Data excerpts

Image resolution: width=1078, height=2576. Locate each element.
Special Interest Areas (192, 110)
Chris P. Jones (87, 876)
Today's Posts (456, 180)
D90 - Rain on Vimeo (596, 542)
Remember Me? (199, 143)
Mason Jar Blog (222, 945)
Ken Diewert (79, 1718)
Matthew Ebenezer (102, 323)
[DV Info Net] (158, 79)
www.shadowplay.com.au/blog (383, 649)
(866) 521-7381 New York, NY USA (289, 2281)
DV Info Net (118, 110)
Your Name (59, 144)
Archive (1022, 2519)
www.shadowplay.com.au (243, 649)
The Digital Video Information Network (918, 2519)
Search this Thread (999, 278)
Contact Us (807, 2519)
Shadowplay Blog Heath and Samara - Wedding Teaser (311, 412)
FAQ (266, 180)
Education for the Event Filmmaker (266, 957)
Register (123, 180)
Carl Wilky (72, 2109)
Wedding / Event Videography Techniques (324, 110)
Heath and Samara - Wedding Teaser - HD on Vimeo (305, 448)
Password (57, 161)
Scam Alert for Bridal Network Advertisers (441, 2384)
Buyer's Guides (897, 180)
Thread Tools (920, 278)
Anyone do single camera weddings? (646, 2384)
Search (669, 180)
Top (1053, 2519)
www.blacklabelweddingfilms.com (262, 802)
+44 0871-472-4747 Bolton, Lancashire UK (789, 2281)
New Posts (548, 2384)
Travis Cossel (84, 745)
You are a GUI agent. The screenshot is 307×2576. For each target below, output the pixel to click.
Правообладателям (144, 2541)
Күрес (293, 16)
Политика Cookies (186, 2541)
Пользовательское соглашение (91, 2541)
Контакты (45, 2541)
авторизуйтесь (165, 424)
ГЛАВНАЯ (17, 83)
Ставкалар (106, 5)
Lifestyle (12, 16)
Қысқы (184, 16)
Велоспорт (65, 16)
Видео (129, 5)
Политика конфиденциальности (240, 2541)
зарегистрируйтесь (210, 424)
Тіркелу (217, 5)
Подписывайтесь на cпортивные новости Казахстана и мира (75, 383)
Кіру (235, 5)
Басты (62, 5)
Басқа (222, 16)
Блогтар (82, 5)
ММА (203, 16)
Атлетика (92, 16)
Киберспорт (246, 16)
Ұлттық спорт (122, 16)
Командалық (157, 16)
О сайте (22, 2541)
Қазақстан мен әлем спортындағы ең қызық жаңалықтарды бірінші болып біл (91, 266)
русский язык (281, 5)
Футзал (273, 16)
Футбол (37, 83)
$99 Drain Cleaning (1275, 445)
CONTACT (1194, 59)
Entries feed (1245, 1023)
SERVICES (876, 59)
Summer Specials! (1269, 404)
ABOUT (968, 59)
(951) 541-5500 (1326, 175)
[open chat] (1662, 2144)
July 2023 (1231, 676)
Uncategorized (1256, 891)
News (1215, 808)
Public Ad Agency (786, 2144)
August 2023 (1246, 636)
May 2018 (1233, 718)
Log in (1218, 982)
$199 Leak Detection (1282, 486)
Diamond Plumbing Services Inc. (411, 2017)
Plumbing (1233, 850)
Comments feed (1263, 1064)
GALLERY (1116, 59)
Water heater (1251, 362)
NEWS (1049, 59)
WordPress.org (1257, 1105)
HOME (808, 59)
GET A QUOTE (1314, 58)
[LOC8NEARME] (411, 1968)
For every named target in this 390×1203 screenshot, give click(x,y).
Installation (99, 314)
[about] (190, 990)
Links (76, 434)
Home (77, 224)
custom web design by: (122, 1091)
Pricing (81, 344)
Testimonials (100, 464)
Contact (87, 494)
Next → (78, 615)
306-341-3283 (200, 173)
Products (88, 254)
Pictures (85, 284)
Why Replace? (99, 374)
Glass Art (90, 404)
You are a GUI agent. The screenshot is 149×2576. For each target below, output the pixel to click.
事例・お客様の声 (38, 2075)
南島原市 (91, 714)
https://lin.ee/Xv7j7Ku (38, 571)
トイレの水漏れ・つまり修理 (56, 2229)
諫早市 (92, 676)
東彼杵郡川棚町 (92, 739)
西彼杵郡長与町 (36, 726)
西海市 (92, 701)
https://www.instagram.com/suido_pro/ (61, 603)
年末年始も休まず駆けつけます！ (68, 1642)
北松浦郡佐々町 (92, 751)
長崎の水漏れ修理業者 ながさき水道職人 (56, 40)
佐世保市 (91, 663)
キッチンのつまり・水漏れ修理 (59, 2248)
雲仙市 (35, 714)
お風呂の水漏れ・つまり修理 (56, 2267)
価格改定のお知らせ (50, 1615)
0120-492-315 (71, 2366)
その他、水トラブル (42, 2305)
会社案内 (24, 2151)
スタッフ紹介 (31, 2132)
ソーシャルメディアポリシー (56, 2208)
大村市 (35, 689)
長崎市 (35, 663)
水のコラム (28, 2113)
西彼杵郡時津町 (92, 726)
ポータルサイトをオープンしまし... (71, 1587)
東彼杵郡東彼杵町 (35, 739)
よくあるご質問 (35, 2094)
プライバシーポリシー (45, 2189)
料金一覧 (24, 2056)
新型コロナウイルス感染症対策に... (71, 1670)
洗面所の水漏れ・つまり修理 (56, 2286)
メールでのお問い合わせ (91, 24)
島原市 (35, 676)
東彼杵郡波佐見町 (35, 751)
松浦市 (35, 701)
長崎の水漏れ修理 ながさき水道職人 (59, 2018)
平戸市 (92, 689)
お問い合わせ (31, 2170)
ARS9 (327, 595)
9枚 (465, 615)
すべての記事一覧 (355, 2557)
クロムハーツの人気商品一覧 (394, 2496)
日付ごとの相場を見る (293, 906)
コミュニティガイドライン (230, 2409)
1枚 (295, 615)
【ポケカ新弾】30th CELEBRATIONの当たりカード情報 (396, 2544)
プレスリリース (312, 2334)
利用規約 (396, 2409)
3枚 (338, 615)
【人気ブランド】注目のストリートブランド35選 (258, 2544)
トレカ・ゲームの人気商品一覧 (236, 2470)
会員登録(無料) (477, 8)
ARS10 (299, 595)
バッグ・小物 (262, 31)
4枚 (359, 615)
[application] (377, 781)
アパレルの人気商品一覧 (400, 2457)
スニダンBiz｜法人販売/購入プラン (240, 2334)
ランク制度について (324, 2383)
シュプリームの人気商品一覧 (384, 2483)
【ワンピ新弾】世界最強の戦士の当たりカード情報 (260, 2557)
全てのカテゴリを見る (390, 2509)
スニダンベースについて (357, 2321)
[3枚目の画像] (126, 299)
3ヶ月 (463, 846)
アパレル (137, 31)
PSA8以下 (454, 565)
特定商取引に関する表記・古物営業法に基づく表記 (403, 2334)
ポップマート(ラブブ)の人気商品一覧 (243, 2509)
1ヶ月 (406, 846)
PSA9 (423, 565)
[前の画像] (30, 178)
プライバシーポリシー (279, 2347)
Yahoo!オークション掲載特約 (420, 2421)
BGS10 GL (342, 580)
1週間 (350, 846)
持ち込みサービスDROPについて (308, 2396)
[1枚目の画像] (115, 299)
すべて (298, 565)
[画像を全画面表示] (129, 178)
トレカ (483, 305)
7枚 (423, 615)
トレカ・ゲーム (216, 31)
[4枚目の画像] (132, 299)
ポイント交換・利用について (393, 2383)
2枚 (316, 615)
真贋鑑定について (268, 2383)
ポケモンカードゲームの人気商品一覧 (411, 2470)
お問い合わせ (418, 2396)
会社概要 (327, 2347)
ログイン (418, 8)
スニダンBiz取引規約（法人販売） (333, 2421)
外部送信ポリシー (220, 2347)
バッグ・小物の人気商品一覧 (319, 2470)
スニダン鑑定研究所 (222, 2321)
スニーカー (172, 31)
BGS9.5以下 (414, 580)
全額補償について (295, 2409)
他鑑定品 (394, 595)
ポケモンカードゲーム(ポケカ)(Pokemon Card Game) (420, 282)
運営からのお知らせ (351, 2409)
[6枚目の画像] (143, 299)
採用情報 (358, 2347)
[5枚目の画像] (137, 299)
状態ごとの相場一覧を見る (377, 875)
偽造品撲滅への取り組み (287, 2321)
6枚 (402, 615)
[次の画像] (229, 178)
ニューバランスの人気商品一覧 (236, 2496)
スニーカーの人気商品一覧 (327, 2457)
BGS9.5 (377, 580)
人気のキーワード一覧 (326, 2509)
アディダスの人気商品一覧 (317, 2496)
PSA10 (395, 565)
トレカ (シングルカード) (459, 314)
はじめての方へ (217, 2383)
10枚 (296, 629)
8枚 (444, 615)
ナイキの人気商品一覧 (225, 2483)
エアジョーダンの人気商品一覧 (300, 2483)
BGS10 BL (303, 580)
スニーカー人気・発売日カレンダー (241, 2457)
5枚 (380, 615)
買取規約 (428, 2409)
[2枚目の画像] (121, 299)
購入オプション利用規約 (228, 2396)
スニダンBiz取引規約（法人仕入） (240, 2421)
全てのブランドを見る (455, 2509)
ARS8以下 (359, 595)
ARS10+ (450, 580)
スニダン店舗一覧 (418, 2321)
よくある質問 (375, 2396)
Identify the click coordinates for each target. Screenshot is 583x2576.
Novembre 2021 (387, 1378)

== Work instructions ==
Above are the records. Print exactly, and only, the lines from the line with "Ұлттық спорт (122, 16)" to the line with "Detection (1282, 486)", both inclusive.

== Answer for this exercise ==
Ұлттық спорт (122, 16)
Командалық (157, 16)
О сайте (22, 2541)
Қазақстан мен әлем спортындағы ең қызық жаңалықтарды бірінші болып біл (91, 266)
русский язык (281, 5)
Футзал (273, 16)
Футбол (37, 83)
$99 Drain Cleaning (1275, 445)
CONTACT (1194, 59)
Entries feed (1245, 1023)
SERVICES (876, 59)
Summer Specials! (1269, 404)
ABOUT (968, 59)
(951) 541-5500 (1326, 175)
[open chat] (1662, 2144)
July 2023 (1231, 676)
Uncategorized (1256, 891)
News (1215, 808)
Public Ad Agency (786, 2144)
August 2023 (1246, 636)
May 2018 (1233, 718)
Log in (1218, 982)
$199 Leak Detection (1282, 486)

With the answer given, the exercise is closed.